My “been everywhere” friend Bob’s immediate response? “I never get rejected at the Monkey Bar.”

Good point.

Even so, East Side Social Club held some intrigue. Opened by Billy Gilroy (owner of Macao and Employees Only), with celebrity photographer Patrick McMullen as an investor and Devon Gilroy, who’s clocked time at Chanterelle and A Voce, helming the kitchen, the restaurant had generated plenty of buzz well before its doors officially opened last week.

The menu was designed to be Italian, with some modern American dishes with a locavore bent tossed in.

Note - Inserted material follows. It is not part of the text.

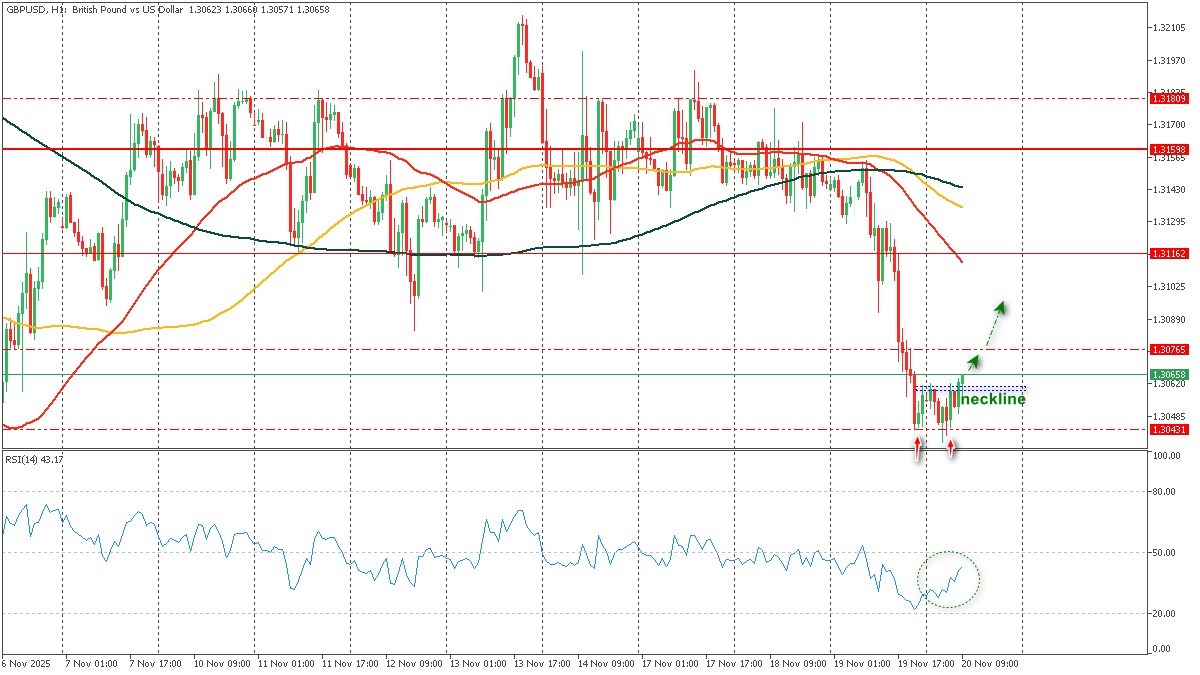Click the left red arrow under the first bottom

And the cocktails, given Papa Gilroy’s other establishments, promised to be interesting.

We had no big complaints about either, really — the price and the ambience, however, were another matter altogether.

If you’re expecting anything like the fashionable, genteel comfort of modern supper clubs like Graydon Carter’s Monkey Bar, you’re going to be a little disappointed.

For starters, East Side Social Club’s ambience really is more akin to the chain restaurant Buca di Beppo’s.

There are the red, checkered tablecloths calculated to telegraph old-school Italian as well as framed black and white photos and crannies packed with what could pass as artifacts of some bygone social club.

It’s also not that much quieter than boisterous Buca di Beppos — from the moment we sat down, we knew we were going to be a little hoarse by the time we left. It was so loud the three of us at the table had to shout at one another simply to discuss our dinner choices.

A cocktail seemed to be in order.

I started with the Blood & Sand — Scotch shaken with orange juice, vermouth and cherry liqueur, served straight up. The flavors were delicious together — and it signaled a good start to the meal.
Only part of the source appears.